- [Tugas yang Diberikan]: Tulis ulang baris-baris berikut dengan menukar setiap "Screen dimensions" menjadi "Screen size". Bagian lain tetap sama.

- [Masukan]:
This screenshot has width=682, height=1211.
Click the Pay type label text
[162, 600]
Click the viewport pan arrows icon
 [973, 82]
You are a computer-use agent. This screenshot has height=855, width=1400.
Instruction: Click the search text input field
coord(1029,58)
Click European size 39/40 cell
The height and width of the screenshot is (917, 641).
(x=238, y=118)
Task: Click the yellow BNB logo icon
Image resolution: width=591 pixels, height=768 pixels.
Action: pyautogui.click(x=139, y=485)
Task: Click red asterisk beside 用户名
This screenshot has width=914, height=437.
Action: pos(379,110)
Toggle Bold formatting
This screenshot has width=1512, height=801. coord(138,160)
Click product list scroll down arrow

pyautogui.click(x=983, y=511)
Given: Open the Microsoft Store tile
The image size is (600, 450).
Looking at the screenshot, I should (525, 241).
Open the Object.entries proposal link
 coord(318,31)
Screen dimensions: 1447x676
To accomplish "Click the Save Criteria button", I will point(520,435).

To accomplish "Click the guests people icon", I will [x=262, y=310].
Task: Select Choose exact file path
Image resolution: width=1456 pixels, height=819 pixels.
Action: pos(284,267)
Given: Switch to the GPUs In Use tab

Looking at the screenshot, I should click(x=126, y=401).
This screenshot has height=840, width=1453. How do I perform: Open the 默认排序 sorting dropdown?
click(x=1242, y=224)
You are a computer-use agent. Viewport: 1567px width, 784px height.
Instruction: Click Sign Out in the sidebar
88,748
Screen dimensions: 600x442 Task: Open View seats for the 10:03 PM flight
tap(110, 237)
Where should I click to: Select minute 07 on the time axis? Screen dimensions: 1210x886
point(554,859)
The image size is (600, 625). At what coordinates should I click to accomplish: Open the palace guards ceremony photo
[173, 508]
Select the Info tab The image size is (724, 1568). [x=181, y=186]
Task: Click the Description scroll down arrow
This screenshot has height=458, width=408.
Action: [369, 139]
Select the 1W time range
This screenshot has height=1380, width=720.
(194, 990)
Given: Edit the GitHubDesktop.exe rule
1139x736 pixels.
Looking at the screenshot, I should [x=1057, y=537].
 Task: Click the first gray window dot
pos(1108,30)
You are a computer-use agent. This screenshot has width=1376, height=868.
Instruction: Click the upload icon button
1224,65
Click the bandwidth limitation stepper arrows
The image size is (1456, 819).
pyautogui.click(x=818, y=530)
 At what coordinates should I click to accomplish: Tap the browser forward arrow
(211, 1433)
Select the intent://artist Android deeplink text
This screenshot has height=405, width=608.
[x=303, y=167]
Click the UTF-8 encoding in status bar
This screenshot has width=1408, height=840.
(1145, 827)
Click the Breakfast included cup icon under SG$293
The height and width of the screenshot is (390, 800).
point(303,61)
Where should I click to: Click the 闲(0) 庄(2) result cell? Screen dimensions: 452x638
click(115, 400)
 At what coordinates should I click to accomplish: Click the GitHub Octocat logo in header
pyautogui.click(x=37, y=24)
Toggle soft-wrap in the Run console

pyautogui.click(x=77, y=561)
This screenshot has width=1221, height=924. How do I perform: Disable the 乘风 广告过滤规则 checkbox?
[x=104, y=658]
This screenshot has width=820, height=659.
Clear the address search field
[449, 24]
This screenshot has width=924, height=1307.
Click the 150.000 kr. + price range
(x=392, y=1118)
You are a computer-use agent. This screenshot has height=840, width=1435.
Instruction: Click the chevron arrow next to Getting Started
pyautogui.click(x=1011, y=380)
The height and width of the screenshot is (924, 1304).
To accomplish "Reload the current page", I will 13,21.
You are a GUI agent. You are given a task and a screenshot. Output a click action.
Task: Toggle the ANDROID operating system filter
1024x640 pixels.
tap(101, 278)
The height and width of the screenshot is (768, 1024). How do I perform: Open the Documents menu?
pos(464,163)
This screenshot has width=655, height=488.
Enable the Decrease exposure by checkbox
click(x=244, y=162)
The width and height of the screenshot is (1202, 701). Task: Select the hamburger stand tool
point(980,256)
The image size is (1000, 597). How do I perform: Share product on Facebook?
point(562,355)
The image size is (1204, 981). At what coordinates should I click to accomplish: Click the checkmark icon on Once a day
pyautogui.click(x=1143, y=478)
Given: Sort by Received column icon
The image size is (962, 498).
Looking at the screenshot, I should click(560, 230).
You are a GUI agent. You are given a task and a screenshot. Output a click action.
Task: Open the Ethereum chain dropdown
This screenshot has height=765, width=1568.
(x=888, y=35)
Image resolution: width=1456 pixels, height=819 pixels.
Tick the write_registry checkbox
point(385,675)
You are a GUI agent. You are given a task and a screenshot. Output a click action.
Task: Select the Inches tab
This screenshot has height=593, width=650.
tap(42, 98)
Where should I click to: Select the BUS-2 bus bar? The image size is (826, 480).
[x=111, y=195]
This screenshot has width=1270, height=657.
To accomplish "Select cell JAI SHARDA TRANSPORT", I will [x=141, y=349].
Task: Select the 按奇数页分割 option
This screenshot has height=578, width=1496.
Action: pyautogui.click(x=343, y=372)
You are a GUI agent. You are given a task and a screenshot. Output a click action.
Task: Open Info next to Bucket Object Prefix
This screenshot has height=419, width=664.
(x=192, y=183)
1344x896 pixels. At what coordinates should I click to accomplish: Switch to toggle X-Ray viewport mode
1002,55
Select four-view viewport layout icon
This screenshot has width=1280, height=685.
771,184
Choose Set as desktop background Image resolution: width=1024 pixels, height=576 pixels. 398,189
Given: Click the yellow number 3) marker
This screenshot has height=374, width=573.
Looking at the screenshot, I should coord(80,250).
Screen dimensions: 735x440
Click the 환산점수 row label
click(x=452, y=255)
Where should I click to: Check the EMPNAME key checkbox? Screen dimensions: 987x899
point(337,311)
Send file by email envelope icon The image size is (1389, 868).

- [Hasil]:
This screenshot has width=682, height=1211.
Click the Pay type label text
[162, 600]
Click the viewport pan arrows icon
 [973, 82]
You are a computer-use agent. This screenshot has height=855, width=1400.
Instruction: Click the search text input field
coord(1029,58)
Click European size 39/40 cell
The height and width of the screenshot is (917, 641).
(x=238, y=118)
Task: Click the yellow BNB logo icon
Image resolution: width=591 pixels, height=768 pixels.
Action: pyautogui.click(x=139, y=485)
Task: Click red asterisk beside 用户名
This screenshot has width=914, height=437.
Action: pos(379,110)
Toggle Bold formatting
This screenshot has width=1512, height=801. coord(138,160)
Click product list scroll down arrow

pyautogui.click(x=983, y=511)
Given: Open the Microsoft Store tile
The image size is (600, 450).
Looking at the screenshot, I should (525, 241).
Open the Object.entries proposal link
 coord(318,31)
Screen size: 1447x676
To accomplish "Click the Save Criteria button", I will point(520,435).

To accomplish "Click the guests people icon", I will [x=262, y=310].
Task: Select Choose exact file path
Image resolution: width=1456 pixels, height=819 pixels.
Action: pos(284,267)
Given: Switch to the GPUs In Use tab

Looking at the screenshot, I should click(x=126, y=401).
This screenshot has height=840, width=1453. How do I perform: Open the 默认排序 sorting dropdown?
click(x=1242, y=224)
You are a computer-use agent. Viewport: 1567px width, 784px height.
Instruction: Click Sign Out in the sidebar
88,748
Screen size: 600x442 Task: Open View seats for the 10:03 PM flight
tap(110, 237)
Where should I click to: Select minute 07 on the time axis? Screen size: 1210x886
point(554,859)
The image size is (600, 625). At what coordinates should I click to accomplish: Open the palace guards ceremony photo
[173, 508]
Select the Info tab The image size is (724, 1568). [x=181, y=186]
Task: Click the Description scroll down arrow
This screenshot has height=458, width=408.
Action: [369, 139]
Select the 1W time range
This screenshot has height=1380, width=720.
(194, 990)
Given: Edit the GitHubDesktop.exe rule
1139x736 pixels.
Looking at the screenshot, I should [x=1057, y=537].
 Task: Click the first gray window dot
pos(1108,30)
You are a computer-use agent. This screenshot has width=1376, height=868.
Instruction: Click the upload icon button
1224,65
Click the bandwidth limitation stepper arrows
The image size is (1456, 819).
pyautogui.click(x=818, y=530)
 At what coordinates should I click to accomplish: Tap the browser forward arrow
(211, 1433)
Select the intent://artist Android deeplink text
This screenshot has height=405, width=608.
[x=303, y=167]
Click the UTF-8 encoding in status bar
This screenshot has width=1408, height=840.
(1145, 827)
Click the Breakfast included cup icon under SG$293
The height and width of the screenshot is (390, 800).
point(303,61)
Where should I click to: Click the 闲(0) 庄(2) result cell? Screen size: 452x638
click(115, 400)
 At what coordinates should I click to accomplish: Click the GitHub Octocat logo in header
pyautogui.click(x=37, y=24)
Toggle soft-wrap in the Run console

pyautogui.click(x=77, y=561)
This screenshot has width=1221, height=924. How do I perform: Disable the 乘风 广告过滤规则 checkbox?
[x=104, y=658]
This screenshot has width=820, height=659.
Clear the address search field
[449, 24]
This screenshot has width=924, height=1307.
Click the 150.000 kr. + price range
(x=392, y=1118)
You are a computer-use agent. This screenshot has height=840, width=1435.
Instruction: Click the chevron arrow next to Getting Started
pyautogui.click(x=1011, y=380)
The height and width of the screenshot is (924, 1304).
To accomplish "Reload the current page", I will 13,21.
You are a GUI agent. You are given a task and a screenshot. Output a click action.
Task: Toggle the ANDROID operating system filter
1024x640 pixels.
tap(101, 278)
The height and width of the screenshot is (768, 1024). How do I perform: Open the Documents menu?
pos(464,163)
This screenshot has width=655, height=488.
Enable the Decrease exposure by checkbox
click(x=244, y=162)
The width and height of the screenshot is (1202, 701). Task: Select the hamburger stand tool
point(980,256)
The image size is (1000, 597). How do I perform: Share product on Facebook?
point(562,355)
The image size is (1204, 981). At what coordinates should I click to accomplish: Click the checkmark icon on Once a day
pyautogui.click(x=1143, y=478)
Given: Sort by Received column icon
The image size is (962, 498).
Looking at the screenshot, I should click(560, 230).
You are a GUI agent. You are given a task and a screenshot. Output a click action.
Task: Open the Ethereum chain dropdown
This screenshot has height=765, width=1568.
(x=888, y=35)
Image resolution: width=1456 pixels, height=819 pixels.
Tick the write_registry checkbox
point(385,675)
You are a GUI agent. You are given a task and a screenshot. Output a click action.
Task: Select the Inches tab
This screenshot has height=593, width=650.
tap(42, 98)
Where should I click to: Select the BUS-2 bus bar? The image size is (826, 480).
[x=111, y=195]
This screenshot has width=1270, height=657.
To accomplish "Select cell JAI SHARDA TRANSPORT", I will [x=141, y=349].
Task: Select the 按奇数页分割 option
This screenshot has height=578, width=1496.
Action: pyautogui.click(x=343, y=372)
You are a GUI agent. You are given a task and a screenshot. Output a click action.
Task: Open Info next to Bucket Object Prefix
This screenshot has height=419, width=664.
(x=192, y=183)
1344x896 pixels. At what coordinates should I click to accomplish: Switch to toggle X-Ray viewport mode
1002,55
Select four-view viewport layout icon
This screenshot has width=1280, height=685.
771,184
Choose Set as desktop background Image resolution: width=1024 pixels, height=576 pixels. 398,189
Given: Click the yellow number 3) marker
This screenshot has height=374, width=573.
Looking at the screenshot, I should coord(80,250).
Screen size: 735x440
Click the 환산점수 row label
click(x=452, y=255)
Where should I click to: Check the EMPNAME key checkbox? Screen size: 987x899
point(337,311)
Send file by email envelope icon The image size is (1389, 868).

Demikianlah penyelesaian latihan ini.